EXERCISE — Return verbatim all lines from the first one in the records to the line with "Task: Click the Authorize", both ends kept.

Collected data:
[Start of Attachment]
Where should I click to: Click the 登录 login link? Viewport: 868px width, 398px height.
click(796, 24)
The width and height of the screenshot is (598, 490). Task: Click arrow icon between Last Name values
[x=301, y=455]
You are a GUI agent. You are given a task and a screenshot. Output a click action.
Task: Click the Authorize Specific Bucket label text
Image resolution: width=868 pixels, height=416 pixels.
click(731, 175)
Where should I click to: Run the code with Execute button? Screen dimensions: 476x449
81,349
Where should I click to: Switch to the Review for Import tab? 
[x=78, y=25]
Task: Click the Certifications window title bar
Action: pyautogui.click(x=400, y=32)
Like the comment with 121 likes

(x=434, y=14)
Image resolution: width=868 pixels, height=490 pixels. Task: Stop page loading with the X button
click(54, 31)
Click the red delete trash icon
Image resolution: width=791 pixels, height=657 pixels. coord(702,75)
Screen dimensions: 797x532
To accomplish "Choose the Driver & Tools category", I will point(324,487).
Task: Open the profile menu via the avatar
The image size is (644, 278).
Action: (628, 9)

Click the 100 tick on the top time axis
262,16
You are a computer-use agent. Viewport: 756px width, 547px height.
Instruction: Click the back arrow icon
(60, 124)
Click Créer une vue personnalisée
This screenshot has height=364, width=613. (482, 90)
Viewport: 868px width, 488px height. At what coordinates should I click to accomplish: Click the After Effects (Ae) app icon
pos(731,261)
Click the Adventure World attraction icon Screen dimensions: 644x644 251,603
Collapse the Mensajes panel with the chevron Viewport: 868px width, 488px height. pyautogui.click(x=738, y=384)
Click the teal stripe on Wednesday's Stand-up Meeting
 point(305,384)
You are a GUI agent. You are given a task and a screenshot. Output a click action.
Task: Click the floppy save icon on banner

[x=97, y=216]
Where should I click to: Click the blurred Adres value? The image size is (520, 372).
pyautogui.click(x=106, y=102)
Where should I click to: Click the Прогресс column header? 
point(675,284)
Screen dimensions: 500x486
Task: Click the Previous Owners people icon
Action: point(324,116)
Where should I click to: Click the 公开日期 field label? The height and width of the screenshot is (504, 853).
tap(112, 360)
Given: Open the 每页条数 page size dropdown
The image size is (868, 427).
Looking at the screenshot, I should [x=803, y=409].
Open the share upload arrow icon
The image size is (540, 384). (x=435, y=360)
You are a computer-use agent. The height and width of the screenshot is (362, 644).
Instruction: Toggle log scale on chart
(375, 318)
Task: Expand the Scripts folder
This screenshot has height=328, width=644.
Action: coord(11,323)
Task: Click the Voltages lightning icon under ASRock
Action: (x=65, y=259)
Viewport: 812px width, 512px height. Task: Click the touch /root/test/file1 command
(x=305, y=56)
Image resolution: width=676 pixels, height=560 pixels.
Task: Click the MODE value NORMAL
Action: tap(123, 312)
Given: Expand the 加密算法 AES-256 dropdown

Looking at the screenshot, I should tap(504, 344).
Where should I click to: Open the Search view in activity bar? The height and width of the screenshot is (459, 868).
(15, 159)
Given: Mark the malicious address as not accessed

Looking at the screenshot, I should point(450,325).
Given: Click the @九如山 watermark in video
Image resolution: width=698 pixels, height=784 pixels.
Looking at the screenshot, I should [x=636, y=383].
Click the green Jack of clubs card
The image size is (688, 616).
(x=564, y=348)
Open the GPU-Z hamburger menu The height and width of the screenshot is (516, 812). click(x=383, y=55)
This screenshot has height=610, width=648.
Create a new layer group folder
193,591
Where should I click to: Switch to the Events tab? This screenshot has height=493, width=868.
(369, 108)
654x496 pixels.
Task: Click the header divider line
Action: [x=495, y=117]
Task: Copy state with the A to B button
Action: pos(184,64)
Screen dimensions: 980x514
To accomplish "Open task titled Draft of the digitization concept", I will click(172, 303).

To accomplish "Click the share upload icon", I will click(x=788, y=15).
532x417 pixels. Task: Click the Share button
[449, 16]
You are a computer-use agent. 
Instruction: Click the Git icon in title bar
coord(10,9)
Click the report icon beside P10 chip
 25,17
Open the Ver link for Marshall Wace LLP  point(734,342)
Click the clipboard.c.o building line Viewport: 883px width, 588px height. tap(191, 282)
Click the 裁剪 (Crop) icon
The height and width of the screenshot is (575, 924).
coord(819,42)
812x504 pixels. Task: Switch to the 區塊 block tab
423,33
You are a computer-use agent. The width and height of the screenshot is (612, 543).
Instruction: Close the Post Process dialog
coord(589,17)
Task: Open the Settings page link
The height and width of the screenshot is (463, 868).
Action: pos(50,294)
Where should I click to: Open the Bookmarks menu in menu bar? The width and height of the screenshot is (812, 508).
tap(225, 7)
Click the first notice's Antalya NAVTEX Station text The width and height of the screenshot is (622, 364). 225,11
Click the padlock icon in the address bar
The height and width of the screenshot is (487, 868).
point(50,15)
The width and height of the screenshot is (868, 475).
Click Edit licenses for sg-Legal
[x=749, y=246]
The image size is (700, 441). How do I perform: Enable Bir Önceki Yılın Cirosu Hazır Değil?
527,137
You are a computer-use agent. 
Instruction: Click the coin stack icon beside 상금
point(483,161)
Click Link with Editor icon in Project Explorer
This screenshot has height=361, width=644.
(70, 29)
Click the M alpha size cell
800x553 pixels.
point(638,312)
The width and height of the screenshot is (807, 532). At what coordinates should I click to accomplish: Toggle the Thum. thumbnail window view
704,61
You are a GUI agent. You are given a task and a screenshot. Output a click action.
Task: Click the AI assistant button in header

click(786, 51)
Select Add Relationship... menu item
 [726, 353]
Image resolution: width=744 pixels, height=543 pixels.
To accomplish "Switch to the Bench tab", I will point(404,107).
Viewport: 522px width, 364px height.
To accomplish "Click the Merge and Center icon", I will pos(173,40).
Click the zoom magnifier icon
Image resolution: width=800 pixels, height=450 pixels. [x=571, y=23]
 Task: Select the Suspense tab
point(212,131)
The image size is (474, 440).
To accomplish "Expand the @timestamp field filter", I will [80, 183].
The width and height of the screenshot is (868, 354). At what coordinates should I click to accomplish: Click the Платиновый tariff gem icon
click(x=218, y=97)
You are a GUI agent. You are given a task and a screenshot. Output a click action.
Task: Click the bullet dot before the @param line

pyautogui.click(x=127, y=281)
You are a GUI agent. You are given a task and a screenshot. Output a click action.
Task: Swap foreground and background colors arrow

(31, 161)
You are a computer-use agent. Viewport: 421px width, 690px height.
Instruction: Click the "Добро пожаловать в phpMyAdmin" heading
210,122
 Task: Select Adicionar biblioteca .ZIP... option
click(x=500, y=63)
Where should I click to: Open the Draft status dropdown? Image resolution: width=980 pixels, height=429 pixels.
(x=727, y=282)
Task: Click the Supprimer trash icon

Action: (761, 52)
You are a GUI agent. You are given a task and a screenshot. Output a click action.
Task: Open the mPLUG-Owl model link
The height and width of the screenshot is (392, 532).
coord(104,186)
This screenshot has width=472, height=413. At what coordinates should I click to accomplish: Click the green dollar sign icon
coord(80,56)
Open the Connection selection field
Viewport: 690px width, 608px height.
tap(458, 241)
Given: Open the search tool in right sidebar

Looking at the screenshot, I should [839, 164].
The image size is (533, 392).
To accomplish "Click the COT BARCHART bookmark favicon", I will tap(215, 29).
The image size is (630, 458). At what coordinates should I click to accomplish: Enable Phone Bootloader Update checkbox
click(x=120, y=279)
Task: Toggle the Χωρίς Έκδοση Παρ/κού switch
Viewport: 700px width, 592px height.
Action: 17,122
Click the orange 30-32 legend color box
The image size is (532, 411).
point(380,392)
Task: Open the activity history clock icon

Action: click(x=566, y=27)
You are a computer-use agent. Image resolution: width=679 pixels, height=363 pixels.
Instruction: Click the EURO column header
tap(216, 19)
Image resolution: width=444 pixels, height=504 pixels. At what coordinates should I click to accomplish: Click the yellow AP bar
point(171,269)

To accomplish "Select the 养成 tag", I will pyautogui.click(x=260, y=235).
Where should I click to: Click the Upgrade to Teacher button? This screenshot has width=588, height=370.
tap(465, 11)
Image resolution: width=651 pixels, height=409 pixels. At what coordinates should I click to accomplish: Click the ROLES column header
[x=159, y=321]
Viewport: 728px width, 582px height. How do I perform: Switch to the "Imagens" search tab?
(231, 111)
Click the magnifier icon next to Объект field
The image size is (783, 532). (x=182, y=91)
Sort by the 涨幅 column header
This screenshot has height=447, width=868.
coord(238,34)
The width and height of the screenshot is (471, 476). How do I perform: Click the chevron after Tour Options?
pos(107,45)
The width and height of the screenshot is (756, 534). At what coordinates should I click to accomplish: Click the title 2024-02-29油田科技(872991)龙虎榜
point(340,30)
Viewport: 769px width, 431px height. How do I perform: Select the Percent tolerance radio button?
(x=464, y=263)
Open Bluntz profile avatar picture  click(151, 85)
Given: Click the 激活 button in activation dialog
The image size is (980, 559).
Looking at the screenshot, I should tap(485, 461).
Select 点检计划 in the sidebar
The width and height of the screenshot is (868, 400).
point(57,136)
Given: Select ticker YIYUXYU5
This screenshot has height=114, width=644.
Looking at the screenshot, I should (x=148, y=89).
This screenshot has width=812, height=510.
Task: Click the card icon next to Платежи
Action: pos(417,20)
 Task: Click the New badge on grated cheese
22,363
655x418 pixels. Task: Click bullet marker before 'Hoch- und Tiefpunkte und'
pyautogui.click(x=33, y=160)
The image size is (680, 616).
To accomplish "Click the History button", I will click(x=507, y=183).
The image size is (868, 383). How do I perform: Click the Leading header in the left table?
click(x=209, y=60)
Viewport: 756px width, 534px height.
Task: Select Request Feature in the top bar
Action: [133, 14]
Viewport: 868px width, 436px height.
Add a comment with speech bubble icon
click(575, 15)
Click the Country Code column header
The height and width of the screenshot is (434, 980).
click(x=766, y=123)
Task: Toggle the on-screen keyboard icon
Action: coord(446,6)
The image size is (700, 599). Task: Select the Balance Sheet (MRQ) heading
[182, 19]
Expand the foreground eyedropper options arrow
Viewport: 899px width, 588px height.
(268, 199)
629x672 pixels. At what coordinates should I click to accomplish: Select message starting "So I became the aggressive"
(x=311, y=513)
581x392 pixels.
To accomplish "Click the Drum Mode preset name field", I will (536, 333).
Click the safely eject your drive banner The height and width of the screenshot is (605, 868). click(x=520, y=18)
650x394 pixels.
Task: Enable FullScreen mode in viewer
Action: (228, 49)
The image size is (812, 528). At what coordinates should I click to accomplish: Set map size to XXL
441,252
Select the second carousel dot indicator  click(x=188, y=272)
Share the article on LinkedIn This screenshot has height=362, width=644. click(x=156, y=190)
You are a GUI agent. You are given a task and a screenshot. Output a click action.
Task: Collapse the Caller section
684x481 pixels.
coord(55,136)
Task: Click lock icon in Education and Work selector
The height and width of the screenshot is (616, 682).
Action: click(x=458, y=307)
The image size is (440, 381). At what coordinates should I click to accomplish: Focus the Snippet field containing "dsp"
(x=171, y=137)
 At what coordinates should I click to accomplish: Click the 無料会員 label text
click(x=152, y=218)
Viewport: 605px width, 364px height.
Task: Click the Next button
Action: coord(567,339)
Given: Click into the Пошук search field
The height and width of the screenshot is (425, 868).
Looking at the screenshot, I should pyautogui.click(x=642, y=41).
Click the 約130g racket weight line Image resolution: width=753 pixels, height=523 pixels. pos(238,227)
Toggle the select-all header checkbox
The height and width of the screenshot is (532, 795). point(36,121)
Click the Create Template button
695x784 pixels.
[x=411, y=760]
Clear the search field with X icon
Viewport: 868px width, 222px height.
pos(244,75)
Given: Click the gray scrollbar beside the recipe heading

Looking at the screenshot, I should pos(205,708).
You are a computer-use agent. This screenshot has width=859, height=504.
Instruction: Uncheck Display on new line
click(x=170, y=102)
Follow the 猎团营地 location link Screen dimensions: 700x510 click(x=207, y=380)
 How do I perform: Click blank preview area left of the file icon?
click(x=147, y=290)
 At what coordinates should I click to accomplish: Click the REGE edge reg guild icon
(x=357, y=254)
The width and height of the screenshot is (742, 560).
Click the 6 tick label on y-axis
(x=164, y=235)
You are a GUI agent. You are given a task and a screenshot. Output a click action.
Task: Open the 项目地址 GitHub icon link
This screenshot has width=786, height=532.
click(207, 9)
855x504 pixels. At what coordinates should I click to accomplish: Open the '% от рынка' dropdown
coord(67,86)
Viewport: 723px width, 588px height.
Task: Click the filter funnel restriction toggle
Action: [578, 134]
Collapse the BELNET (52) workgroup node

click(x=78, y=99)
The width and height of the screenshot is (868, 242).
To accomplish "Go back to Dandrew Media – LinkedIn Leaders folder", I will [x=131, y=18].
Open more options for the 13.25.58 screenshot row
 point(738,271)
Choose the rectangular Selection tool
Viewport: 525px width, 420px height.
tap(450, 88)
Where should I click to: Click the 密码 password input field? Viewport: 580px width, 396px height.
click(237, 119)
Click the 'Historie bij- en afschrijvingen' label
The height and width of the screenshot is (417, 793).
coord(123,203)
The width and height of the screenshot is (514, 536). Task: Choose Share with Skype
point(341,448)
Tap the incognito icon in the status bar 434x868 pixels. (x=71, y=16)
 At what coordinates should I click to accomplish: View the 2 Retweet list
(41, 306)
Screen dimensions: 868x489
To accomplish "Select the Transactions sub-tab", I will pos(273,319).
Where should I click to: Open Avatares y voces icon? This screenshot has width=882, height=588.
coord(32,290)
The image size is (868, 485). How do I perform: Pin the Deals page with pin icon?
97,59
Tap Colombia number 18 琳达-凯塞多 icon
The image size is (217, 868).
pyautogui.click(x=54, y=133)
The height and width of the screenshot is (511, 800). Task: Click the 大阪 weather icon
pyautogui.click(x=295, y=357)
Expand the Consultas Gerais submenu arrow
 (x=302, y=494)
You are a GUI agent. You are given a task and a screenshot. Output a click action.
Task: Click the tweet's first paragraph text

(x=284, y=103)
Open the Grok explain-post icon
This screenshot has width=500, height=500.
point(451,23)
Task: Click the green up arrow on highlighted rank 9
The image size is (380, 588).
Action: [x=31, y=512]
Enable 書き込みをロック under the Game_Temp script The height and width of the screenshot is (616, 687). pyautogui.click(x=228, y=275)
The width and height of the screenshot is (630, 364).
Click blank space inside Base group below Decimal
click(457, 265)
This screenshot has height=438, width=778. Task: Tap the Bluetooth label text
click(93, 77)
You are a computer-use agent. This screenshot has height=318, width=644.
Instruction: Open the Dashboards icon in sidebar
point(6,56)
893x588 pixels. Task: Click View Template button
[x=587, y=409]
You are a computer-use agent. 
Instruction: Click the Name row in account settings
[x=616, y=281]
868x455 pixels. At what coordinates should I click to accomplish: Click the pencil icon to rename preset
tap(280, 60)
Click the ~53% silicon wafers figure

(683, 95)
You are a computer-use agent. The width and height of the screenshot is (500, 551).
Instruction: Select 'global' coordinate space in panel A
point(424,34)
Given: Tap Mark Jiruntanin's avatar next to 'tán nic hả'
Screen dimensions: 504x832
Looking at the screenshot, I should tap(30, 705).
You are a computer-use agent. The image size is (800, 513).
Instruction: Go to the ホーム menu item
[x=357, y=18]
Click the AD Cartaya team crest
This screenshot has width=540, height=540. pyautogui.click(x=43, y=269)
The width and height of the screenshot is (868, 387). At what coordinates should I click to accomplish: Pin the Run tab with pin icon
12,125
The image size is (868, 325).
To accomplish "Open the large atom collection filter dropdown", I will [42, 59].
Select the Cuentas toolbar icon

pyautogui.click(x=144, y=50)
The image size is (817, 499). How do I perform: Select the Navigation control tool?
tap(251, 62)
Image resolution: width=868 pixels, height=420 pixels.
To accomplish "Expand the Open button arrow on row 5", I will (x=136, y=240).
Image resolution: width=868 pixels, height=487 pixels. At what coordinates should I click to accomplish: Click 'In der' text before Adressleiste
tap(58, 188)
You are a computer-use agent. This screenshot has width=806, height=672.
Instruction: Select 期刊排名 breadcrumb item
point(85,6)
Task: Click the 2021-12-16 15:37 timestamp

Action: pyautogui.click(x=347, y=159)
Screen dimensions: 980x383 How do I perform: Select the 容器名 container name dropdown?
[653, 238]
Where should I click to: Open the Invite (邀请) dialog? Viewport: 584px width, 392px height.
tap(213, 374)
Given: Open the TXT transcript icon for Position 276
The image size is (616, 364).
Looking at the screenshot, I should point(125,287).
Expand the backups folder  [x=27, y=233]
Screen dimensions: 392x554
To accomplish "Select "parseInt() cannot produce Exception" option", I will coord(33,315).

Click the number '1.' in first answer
[End of Attachment]
EXERCISE SOLUTION —
Where should I click to: Click the 登录 login link? Viewport: 868px width, 398px height.
click(796, 24)
The width and height of the screenshot is (598, 490). Task: Click arrow icon between Last Name values
[x=301, y=455]
You are a GUI agent. You are given a task and a screenshot. Output a click action.
Task: Click the Authorize Specific Bucket label text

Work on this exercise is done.